WORK TO DO.
a. Answer these questions about the CQPolitics forum piece on the GOP's woes, marking each answer with the same numeral:
(i) Who wrote the article?
(ii) How many professional political analysts give their views?
(iii) According to David P. Rebovich, in which two areas have Republicans long been regarded as more capable than Democrats?
b. Carry on the CQPolitics forum piece on the GOP's woes from the point where it stops.

SOURCE PASSAGE.
........

Post by Freehold Resident on Oct 27, 2006 14:41:07 GMT -5
Worth Reading Before Voting....
The CQPolitics Forum:
What's the Source of the GOP's Woes?
By Bob Benenson | 3:34 PM; Oct. 26, 2006 |
Last Friday, CQPolitics.com asked its Board of Advisers the following:
Politics watchers who have grown used to the strong campaign-closing skills of the national Republican Party political organization have watched in amazement as a tough campaign year has gone from bad to worse for the GOP in October.
Barring a “game-changing” message generated by party leaders and candidates, or a news development that is extremely positive for the Republicans, it appears Democratic gains are certain on Election Day — and a Democratic takeover of the House and possibly the Senate a much stronger prospect that it appeared even a few weeks ago.
Should the latter scenario emerge, will it be the result of an accumulation of things that have gone wrong for the GOP over the past two years? Or are there one or two issues — perhaps Iraq, ethics scandals, legislative gridlock in Congress or others — that dominate in creating this extremely difficult electoral environment for the party?
Today, six professional political analysts — David P. Rebovich, Lawrence Jacobs, Bruce E. Cain, Charles S. Bullock III, Aubrey Jewett and Susan A. MacManus — provide their views.
David P. Rebovich: If the Republicans lose their majorities in the House or the Senate or both, it will be because some of the administration’s and Congress’ policies and inaction have undercut their party’s historic strengths and core values.
Liberals will never love Republicans, and moderates will always be wary of the GOP’s views on social issues. But both would have to admit that the Republicans have long been regarded as more capable than the Democrats on national security issues and on managing the economy. And, if traditional values are a priority for you, the GOP would beat out the Democrats there, too.
But not this fall. The problems in Iraq and the intransigence of the president, the new threat posed by North Korea, economic uncertainty, budget deficits, the Foley scandal [referring to the inappropriate behavior toward congressional pages of resigned Florida Republican Rep. Mark Foley], and the administration’s surprisingly accommodating views on illegal immigration have combined to raise serious questions about why the Republicans deserve to continue to control Congress along with the White House.
Moderates who previously may have been willing to give Republicans a pass and some votes because of the party’s good performance on national security and the economy are not so supportive this fall.

........

GIVEN INFORMATION.
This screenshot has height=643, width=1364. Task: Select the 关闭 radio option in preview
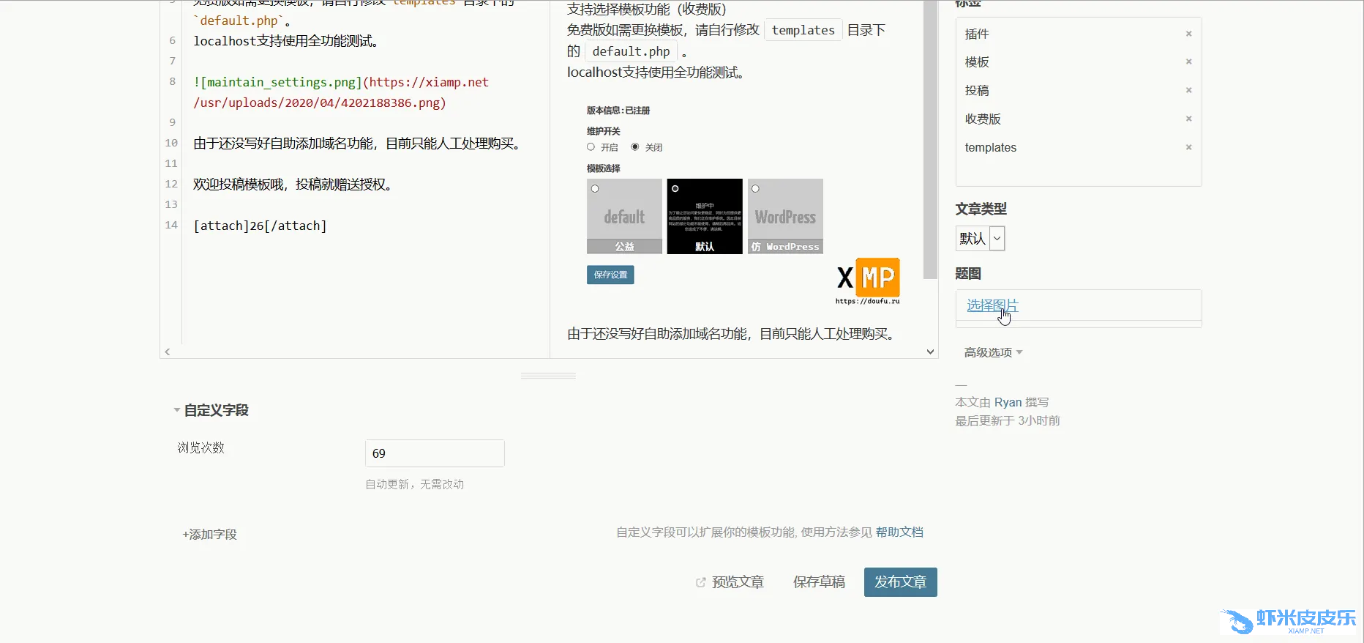tap(635, 147)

........

TASK-BY-TASK RESULTS.
a.
(i) Bob Benenson
(ii) Six
(iii) National security issues and managing the economy

b.
Democrats previously discouraged and marginalized because of some too-liberal social views are now energized and mobilizing folks who simply want to check the Republicans.
And loyal Republicans, especially conservatives, are embarrassed and not enthusiastic about the upcoming elections. That’s because their party’s leaders have shot themselves in the foot not once, but several times.
David P. Rebovich, Ph.D., is the managing director of the Rider University Institute for New Jersey Politics in Lawrenceville, N.J.. He is a columnist for PoliticsNJ.com and New Jersey Lawyer, and a contributor to Campaigns and Elections magazine.
Lawrence Jacobs: The Republican woes stem from 3 factors.
First, the blowback from its past policies. This is a common problem for second-term presidencies, and one reason that midterm elections during the second term often go badly for the incumbent’s party. The big blowback for the Republicans in 2006 is Iraq.
Second, Ronald Reagan’s coalition of economic and social conservatives is fraying as each partner sees itself as jilted. The Democratic Party split apart after its Great Society run in the 1960s as economic and social liberals collided and the Vietnam War drained the money need to fund LBJ’s “butter.” The parallels between 2006 and the 1966 midterm elections are striking — bitter war and intraparty battles.
Third, the [Karl] Rove strategy of playing to the [Republican] base always rested on the unstated assumption that enough independent voters would side with the Republicans.
Two problems are now emerging:
(1) The highly visible catering to the base has not lined up with what independents were looking for. For a while, it didn’t seem to matter. Now it does. So, the big story in 2006 is the Flight of the Independent Voter.
(2) The apparent drowsiness of GOP voters makes independents more important to make up for under-turnout of Reps. The result is that GOP candidates are searching for ways to re-present themselves to independent voters.
The last 2 weeks of the campaign is a difficult period to reinvent your identity. And, efforts to play up independence from the President and the Republican Party feeds into the disaffection of the GOP base.
Prediction: A slew of books and articles on the shortcomings of Rovism are about to hit.
Lawrence Jacobs is Mondale Chair at the University of Minnesota’s Humphrey Institute and Department of Political Science.
Bruce E. Cain: If the election were only about [convicted Washington influence-peddler Jack] Abramoff, Foley, the failure to produce an immigration bill and the like, the GOP would be facing losses, but it would probably not have to worry about losing control of either the House or Senate.
The congressional majority has tied itself closely to this president, loyally passing his agenda. When the president was doing well, they flourished, and now that he is floundering, so are they.
The polls are pretty clear about what is on people’s minds, and the Democratic strategy of linking Republican incumbents with the president says all that we need to know about what this election is about.
The president lost most of the Democrats in 2004 over the rationale of the war and the failure to find WMD. He lost the rest of the Democrats, independents and an increasing number of Republicans in 2005 over competence: the failure to deliver on his Iraq promises, which then made every other administrative failure (Katrina, [the failed Supreme Court nomination of Harriet Miers] etc.) more salient.
Had the rebuilding of Iraq gone well, the accumulation of other mistakes would have mattered less, or been dismissed because the president was focused on the more important task of democracy building.
Bruce E. Cain is the director of the University of California Washington Center and longtime director of the Institute of Governmental Studies at University of California, Berkeley.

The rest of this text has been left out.